Network Topologies: Multistage Networks
Switches
Omega Network
Network Topologies: Completely Connected Network
Tree Properties
• The distance between any two nodes is no more than 2logp.
• Links higher up the tree potentially carry more traffic than those at the lower
levels.
• For this reason, a variant called a fat-tree, fattens the links as we go up the
tree.
• Trees can be laid out in 2D with no wire crossings. This is an attractive
property of trees.
Evaluating Interconnection Networks
• Diameter: The distance between the farthest two nodes in the network. The
diameter of a linear array is p − 1, that of a tree and hypercube is log p, and
that of a completely connected network is O(1).
• Bisection Width: The minimum number of wires you must cut to divide the
network into two equal parts. The bisection width of a linear array and tree is
1, that of a hypercube is p/2 and that of a completely connected network is
p2 /4.
• Cost: The number of links or switches (whichever is asymptotically higher)
is a meaningful measure of the cost. However, a number of other factors,
such as the ability to layout the network, the length of wires, etc., also factor
in to the cost.
6 IO Organization
Programmed I/O
Programmed I/O (PIO) refers to data transfers initiated by a CPU under driver software control
to access registers or memory on a device.
The CPU issues a command then waits for I/O operations to be complete. As the CPU is faster
than the I/O module, the problem with programmed I/O is that the CPU has to wait a long time
for the I/O module of concern to be ready for either reception or transmission of data. The CPU,
while waiting, must repeatedly check the status of the I/O module, and this process is known as
Polling. As a result, the level of the performance of the entire system is severely degraded.
Interrupt
The CPU issues commands to the I/O module then proceeds with its normal work until
interrupted by I/O device on completion of its work.
For input, the device interrupts the CPU when new data has arrived and is ready to be retrieved
by the system processor. The actual actions to perform depend on whether the device uses I/O
ports, memory mapping.
For output, the device delivers an interrupt either when it is ready to accept new data or to
acknowledge a successful data transfer. Memory-mapped and DMA-capable devices usually
generate interrupts to tell the system they are done with the buffer.
Although Interrupt relieves the CPU of having to wait for the devices, but it is still inefficient in
data transfer of large amount because the CPU has to transfer the data word by word between I/O
module and memory.
Direct Memory Access (DMA) means CPU grants I/O module authority to read from or write to
memory without involvement. DMA module controls exchange of data between main memory
and the I/O device. Because of DMA device can transfer data directly to and from memory,
rather than using the CPU as an intermediary, and can thus relieve congestion on the bus. CPU is
only involved at the beginning and end of the transfer and interrupted only after entire block has
been transferred.
Direct Memory Access needs a special hardware called DMA controller (DMAC) that manages
the data transfers and arbitrates access to the system bus.
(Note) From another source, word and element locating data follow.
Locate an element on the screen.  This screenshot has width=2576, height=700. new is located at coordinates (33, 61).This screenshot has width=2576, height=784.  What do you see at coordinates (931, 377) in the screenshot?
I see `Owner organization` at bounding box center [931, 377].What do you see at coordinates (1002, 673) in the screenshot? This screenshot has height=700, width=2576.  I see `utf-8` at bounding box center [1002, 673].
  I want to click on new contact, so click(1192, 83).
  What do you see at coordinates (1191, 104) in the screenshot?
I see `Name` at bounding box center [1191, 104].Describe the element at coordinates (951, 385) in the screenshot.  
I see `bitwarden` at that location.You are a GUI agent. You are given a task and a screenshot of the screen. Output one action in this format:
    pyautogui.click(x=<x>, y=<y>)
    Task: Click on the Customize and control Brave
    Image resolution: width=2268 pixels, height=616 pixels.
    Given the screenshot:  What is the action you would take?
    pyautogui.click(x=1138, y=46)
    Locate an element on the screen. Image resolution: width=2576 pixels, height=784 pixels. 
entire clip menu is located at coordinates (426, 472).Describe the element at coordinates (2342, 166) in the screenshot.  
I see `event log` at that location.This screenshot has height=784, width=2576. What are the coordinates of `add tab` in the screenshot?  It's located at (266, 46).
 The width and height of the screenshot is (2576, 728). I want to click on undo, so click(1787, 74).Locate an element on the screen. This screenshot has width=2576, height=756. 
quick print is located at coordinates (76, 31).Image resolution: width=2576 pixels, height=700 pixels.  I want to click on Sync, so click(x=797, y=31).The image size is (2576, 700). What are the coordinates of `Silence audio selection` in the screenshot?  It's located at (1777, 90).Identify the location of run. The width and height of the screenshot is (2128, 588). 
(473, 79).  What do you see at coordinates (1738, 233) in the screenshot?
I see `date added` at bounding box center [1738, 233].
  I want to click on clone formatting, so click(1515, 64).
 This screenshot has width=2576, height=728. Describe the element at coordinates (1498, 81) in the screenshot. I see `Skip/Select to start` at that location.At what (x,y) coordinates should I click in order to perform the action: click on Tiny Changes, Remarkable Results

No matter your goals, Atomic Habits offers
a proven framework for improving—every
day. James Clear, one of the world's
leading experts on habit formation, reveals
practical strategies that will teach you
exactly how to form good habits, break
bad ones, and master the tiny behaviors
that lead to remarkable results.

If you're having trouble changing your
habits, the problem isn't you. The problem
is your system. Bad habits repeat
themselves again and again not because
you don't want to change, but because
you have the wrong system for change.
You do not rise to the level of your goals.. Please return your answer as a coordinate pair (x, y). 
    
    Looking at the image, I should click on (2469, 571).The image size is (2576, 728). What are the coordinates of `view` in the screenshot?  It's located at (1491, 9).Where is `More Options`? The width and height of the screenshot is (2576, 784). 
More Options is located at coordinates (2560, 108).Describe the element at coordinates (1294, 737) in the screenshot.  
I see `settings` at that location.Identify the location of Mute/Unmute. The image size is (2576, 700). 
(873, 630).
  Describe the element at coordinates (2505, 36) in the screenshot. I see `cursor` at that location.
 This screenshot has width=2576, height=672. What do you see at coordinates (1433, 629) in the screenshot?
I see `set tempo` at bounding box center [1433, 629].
The controllers are programmed with
source and destination pointers (where to read/write the data), counters to track the number of
transferred bytes, and settings, which includes I/O and memory types, interrupts and states for
the CPU cycles.
DMA increases system concurrency by allowing the CPU to perform tasks while the DMA
system transfers data via the system and memory busses. Hardware design is complicated
because the DMA controller must be integrated into the system, and the system must allow the
DMA controller to be a bus master. Cycle stealing may also be necessary to allow the CPU and
DMA controller to share use of the memory bus.